__Written instruction__: Would you copy the entries, beginning at the line that contains "Open Remington Stoddard's profile picture" and stopping at the end of the entries, with "heading" swapped for "title" and everything else unchanged? Leave the pictures out of your answer.

__Raw data__:
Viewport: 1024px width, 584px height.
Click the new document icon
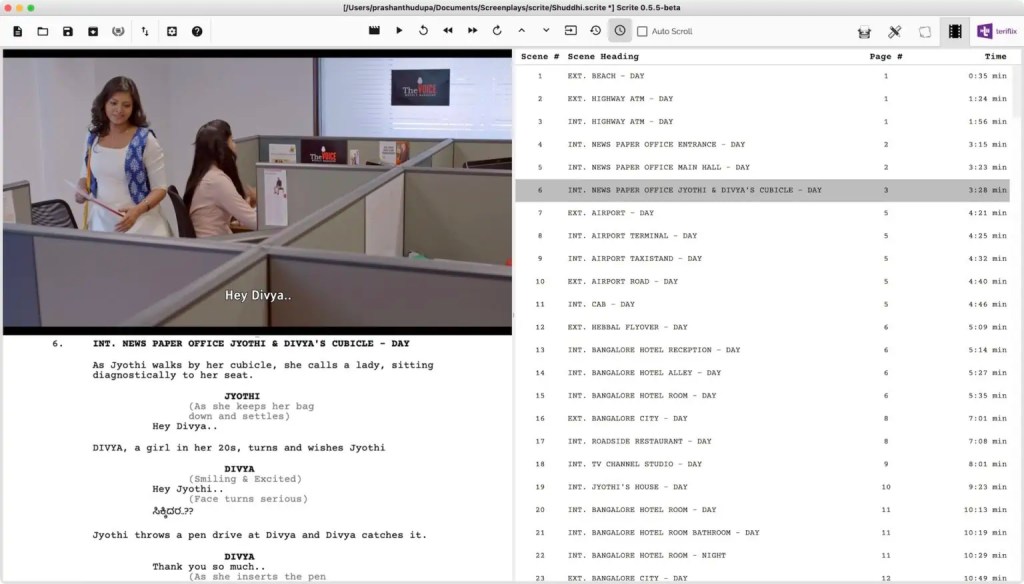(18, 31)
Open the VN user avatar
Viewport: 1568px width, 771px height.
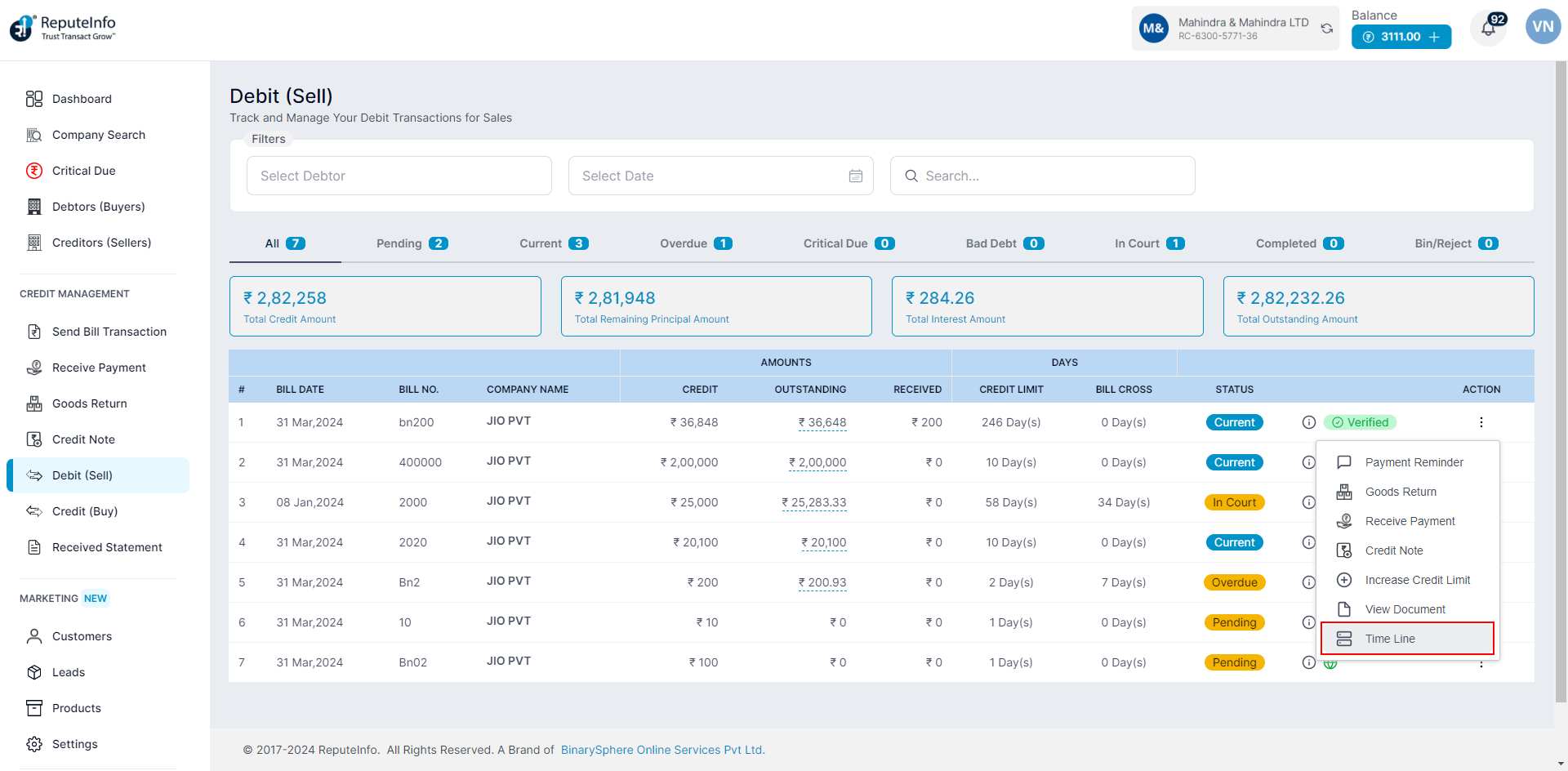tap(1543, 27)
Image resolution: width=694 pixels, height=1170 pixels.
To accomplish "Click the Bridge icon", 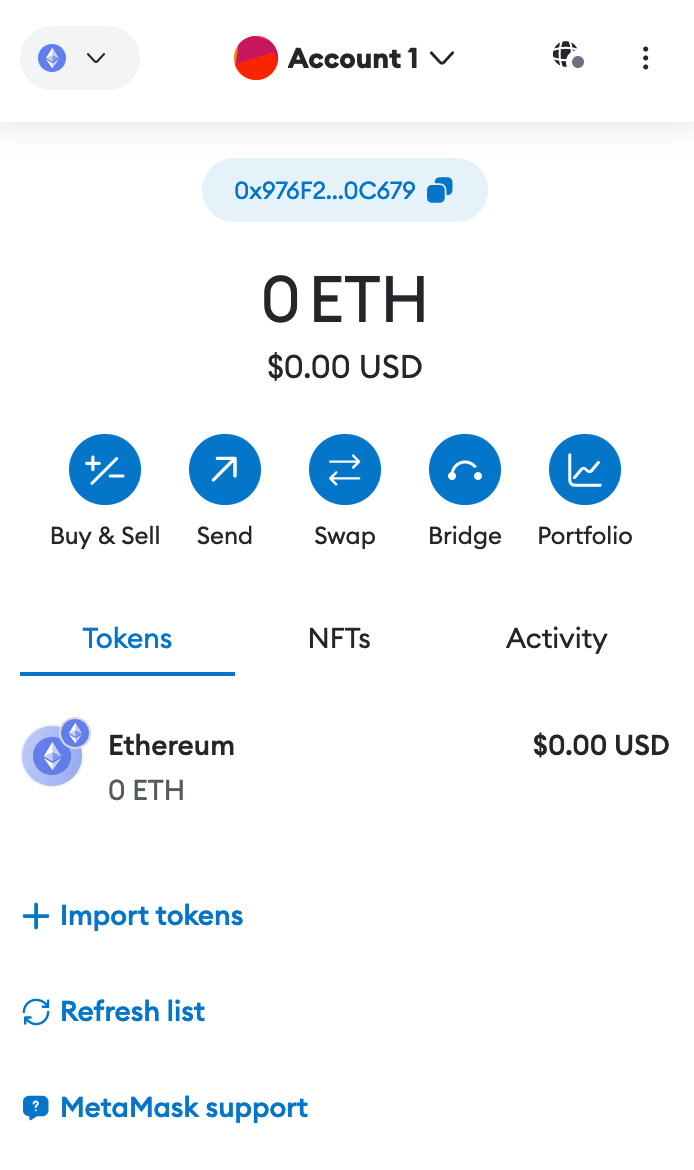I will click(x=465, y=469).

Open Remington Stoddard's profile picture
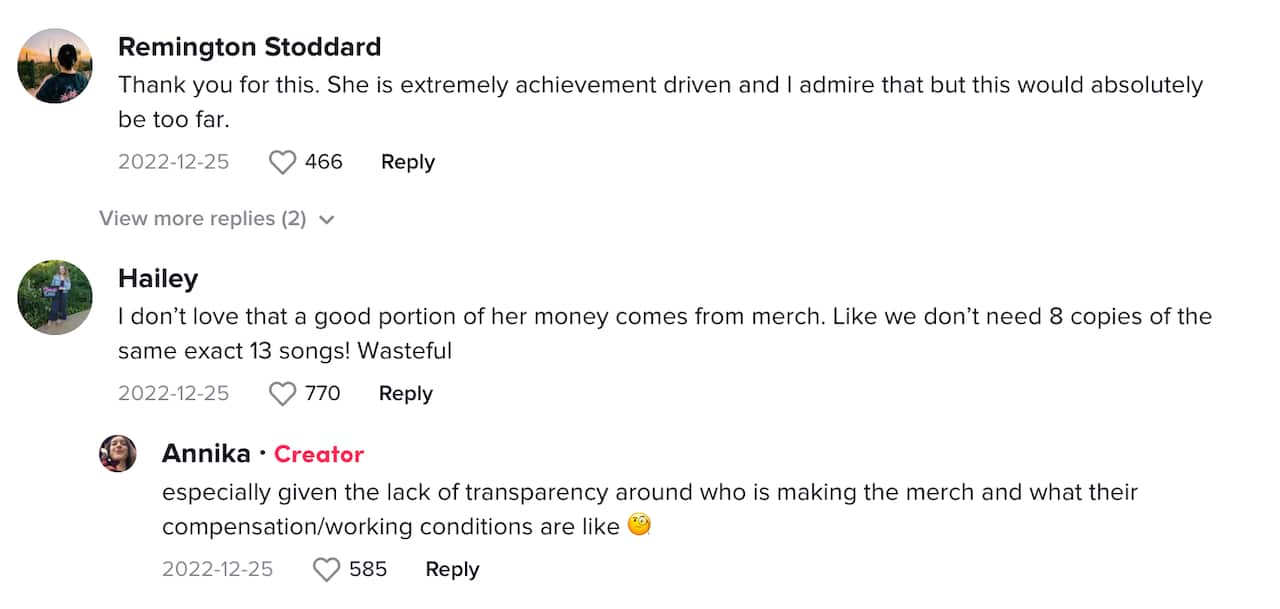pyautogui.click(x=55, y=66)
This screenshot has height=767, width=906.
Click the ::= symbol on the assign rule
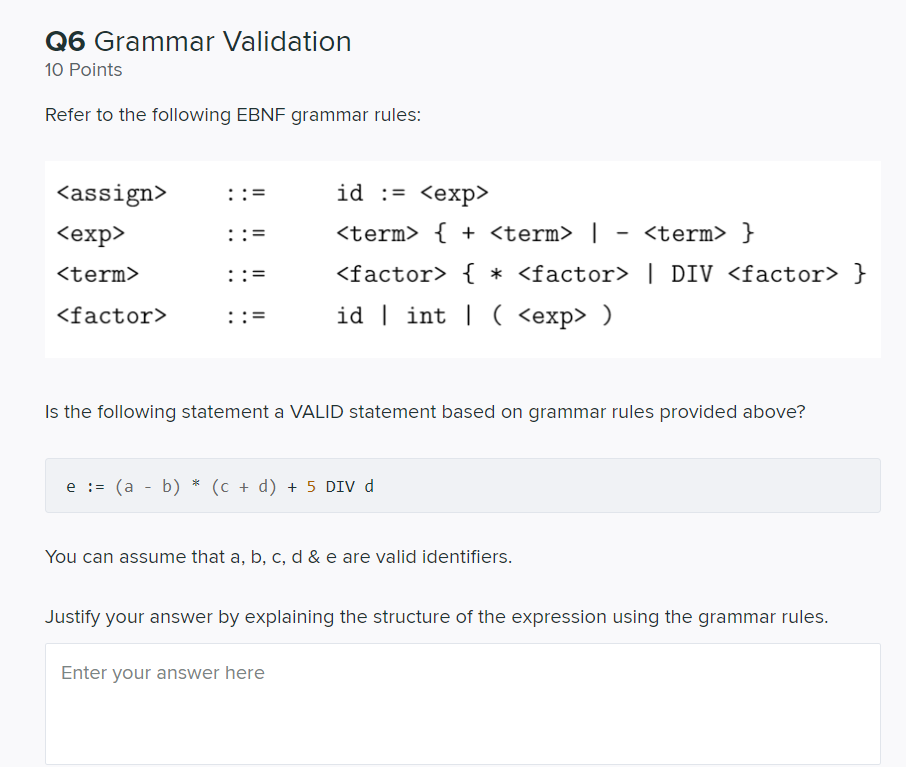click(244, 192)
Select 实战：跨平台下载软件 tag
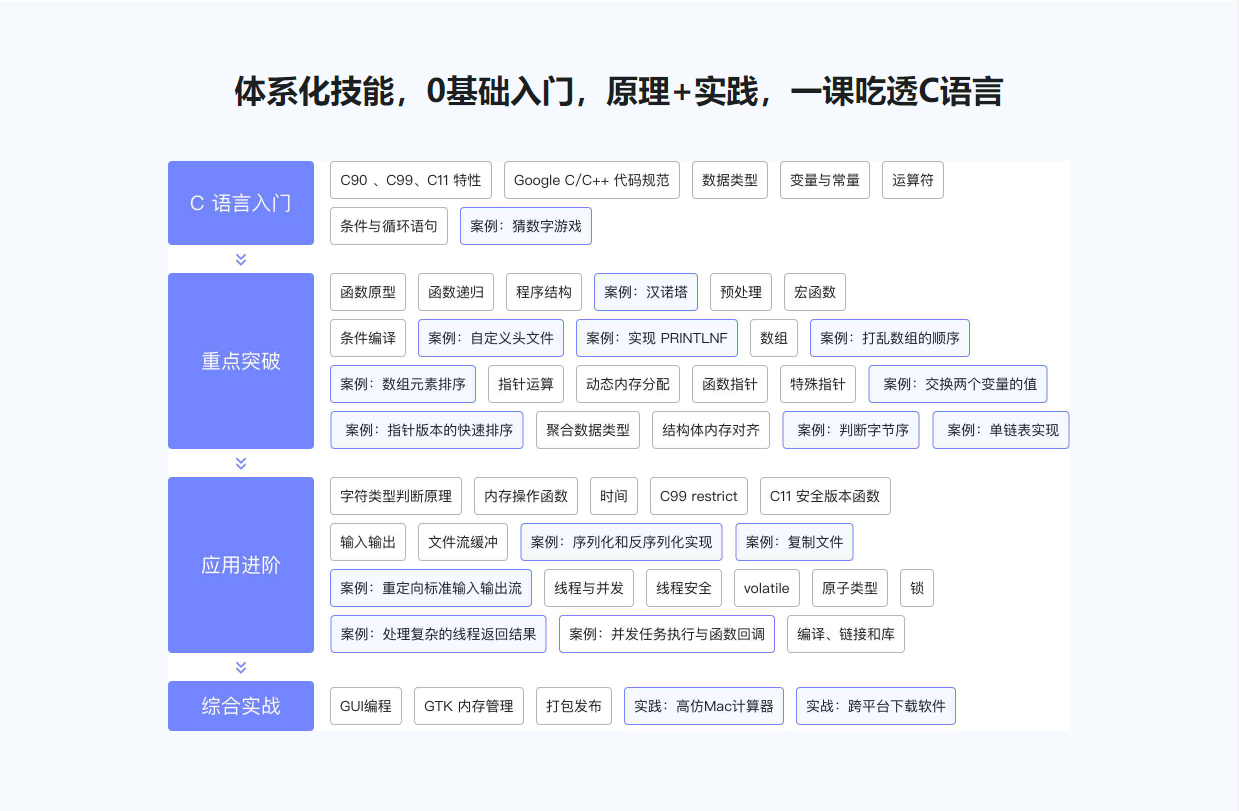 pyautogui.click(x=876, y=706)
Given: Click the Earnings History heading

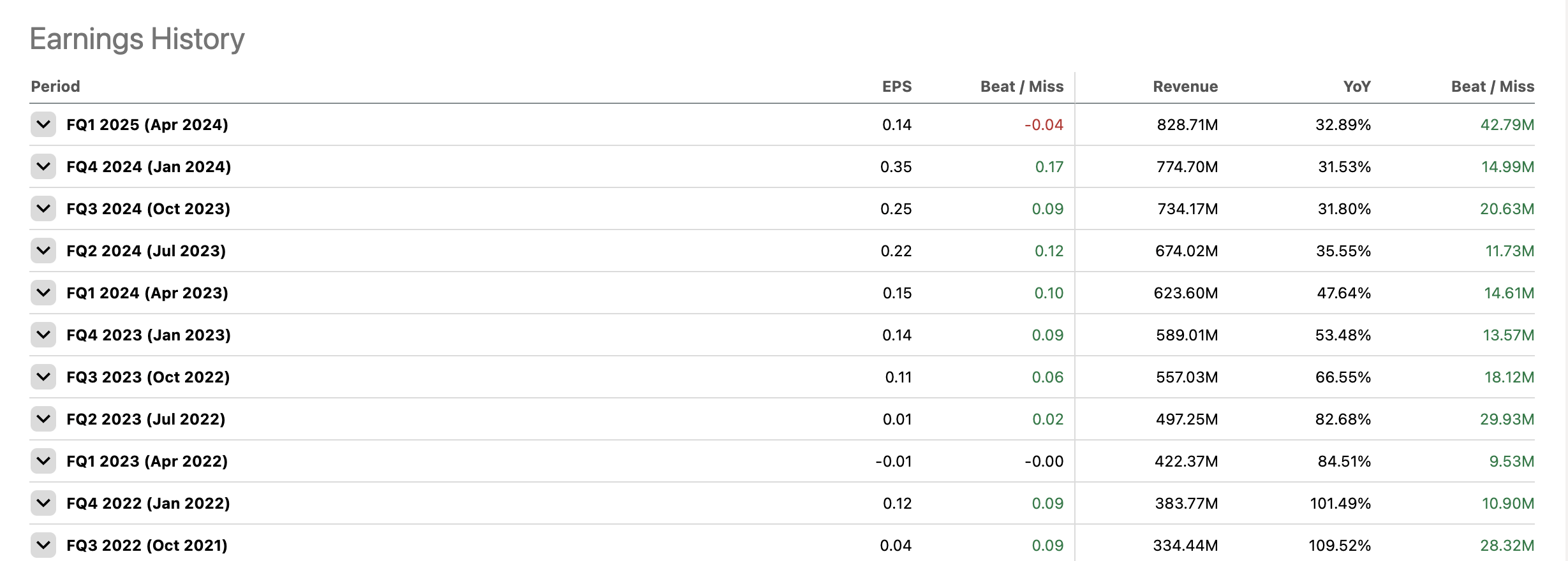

__The reply__:
Open Remington Stoddard's profile picture
pyautogui.click(x=55, y=66)
This screenshot has height=767, width=906.
Click the ::= symbol on the assign rule
click(244, 192)
Select 实战：跨平台下载软件 tag
 pyautogui.click(x=876, y=706)
Given: Click the Earnings History title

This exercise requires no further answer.